Stored records:

━━━━━━━━━━━━━━━━

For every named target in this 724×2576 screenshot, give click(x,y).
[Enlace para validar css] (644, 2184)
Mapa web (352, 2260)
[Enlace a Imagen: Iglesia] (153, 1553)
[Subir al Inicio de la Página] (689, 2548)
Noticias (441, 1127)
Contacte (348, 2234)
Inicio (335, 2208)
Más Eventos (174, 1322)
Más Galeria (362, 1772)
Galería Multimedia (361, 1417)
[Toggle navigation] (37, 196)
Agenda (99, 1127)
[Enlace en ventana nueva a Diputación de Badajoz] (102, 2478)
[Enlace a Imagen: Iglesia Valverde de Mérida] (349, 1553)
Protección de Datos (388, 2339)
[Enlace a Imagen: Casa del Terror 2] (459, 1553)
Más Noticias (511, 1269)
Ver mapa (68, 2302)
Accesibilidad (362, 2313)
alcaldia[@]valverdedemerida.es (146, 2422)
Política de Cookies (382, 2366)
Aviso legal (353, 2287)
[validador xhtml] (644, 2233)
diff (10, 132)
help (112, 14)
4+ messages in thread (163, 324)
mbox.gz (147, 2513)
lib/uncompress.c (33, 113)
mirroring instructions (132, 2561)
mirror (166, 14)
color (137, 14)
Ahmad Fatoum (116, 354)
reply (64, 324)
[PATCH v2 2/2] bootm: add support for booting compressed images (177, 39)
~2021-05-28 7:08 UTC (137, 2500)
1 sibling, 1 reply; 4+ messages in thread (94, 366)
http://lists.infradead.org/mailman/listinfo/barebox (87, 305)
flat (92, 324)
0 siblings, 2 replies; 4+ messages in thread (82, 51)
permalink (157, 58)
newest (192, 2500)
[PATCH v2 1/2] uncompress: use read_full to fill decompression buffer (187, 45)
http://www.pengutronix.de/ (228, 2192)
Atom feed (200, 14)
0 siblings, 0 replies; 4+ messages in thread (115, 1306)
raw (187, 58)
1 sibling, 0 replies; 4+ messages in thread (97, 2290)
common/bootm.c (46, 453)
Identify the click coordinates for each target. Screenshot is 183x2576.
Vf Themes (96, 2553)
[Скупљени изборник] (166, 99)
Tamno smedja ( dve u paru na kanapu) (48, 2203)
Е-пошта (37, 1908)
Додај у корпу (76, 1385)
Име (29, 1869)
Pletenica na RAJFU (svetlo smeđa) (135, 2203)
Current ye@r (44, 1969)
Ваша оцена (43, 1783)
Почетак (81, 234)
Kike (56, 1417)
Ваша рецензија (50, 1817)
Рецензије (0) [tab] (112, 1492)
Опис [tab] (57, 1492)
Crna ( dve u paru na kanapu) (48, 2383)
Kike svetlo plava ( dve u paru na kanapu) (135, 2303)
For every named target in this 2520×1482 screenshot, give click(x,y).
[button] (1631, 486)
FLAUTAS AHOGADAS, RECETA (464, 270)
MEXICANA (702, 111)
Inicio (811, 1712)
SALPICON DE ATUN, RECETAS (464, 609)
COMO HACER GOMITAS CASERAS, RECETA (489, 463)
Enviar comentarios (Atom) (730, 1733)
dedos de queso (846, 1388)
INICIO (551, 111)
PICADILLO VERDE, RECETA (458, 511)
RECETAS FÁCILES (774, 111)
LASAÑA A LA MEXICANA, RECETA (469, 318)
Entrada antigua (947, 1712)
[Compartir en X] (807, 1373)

━━━━━━━━━━━━━━━━

Description of the task: Your reply must be one number: the count of lines in the records above that contain the string "give".

Result for this exercise: 2